Corticosteroid injection is very effective for providing short-term pain relief in the early stages of GT.It however is not effective in the long-term and leads to high recurrence rates.GT is seen to be a degenerative condition rather than an inflammatory condition and the short-term analgesia of corticosteroids is most likely due to its interaction with neurotransmitters and local neuropeptides. Corticosteroids may also carry the negative effect of down-regulation of collagen production by fibroblasts, impacting the tendon’s ability to respond appropriately to load.

Tenocyte Injections

A pilot study released in 2017 found that autologous tenocyte injection was safe and effective for managing pain in chronic gluteal tendinopathy that had not responded to other conservative treatments.

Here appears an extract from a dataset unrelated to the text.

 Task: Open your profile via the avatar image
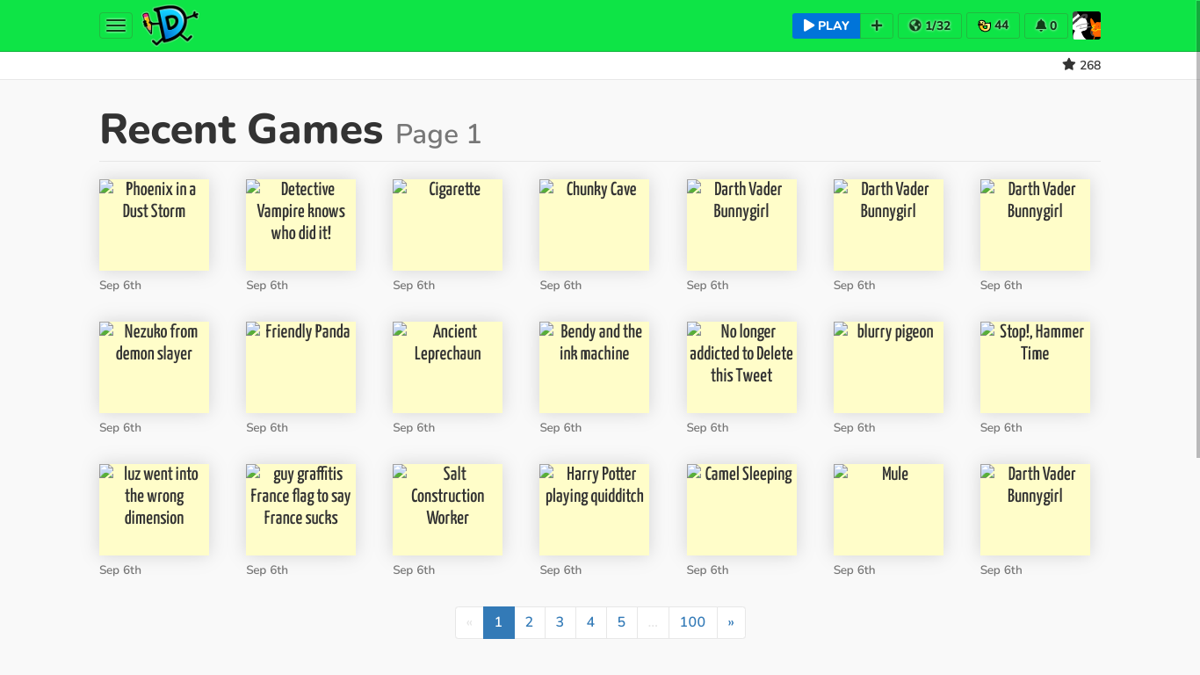1086,25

There were no persistent complications and improvement in clinical scores was still noted at 24 months post-intervention.

Surgical Intervention

Surgery is considered in patients with persistent pain and who have failed conservative treatment and when MRI and clinical findings are consistent with a tendon tear. A retrospective study by Davies et al. (2013) revealed that in most cases, substantial improvement in abductor tendon strength and clinical performance occurred with gluteal tendon repair. A study published in 2016 found that a double-row endoscopic technique allowed the surgeon to visualize, debride and repair the tendon effectively. There have also been cases where a GMax tendon transfer has been done to manage the tear. A very recent study (2019) found that reinforcing the repair with an allograft increased the structural strength of the repaired tendon, preventing suture pullout. The authors also reported that this approach allowed for better graft compression to the bone, potentially allowing for an increased healing rate. While open repairs are used for large tendon tears and tears where the tendon has retracted, endoscopic repairs are preferred as they are less invasive and allow for rehabilitation to begin sooner. When there is no tendon tear and conservative management has failed, endoscopic arthroscopic bursectomy together with an ITB release as been shown to be effective by Mitchell et al. (2016).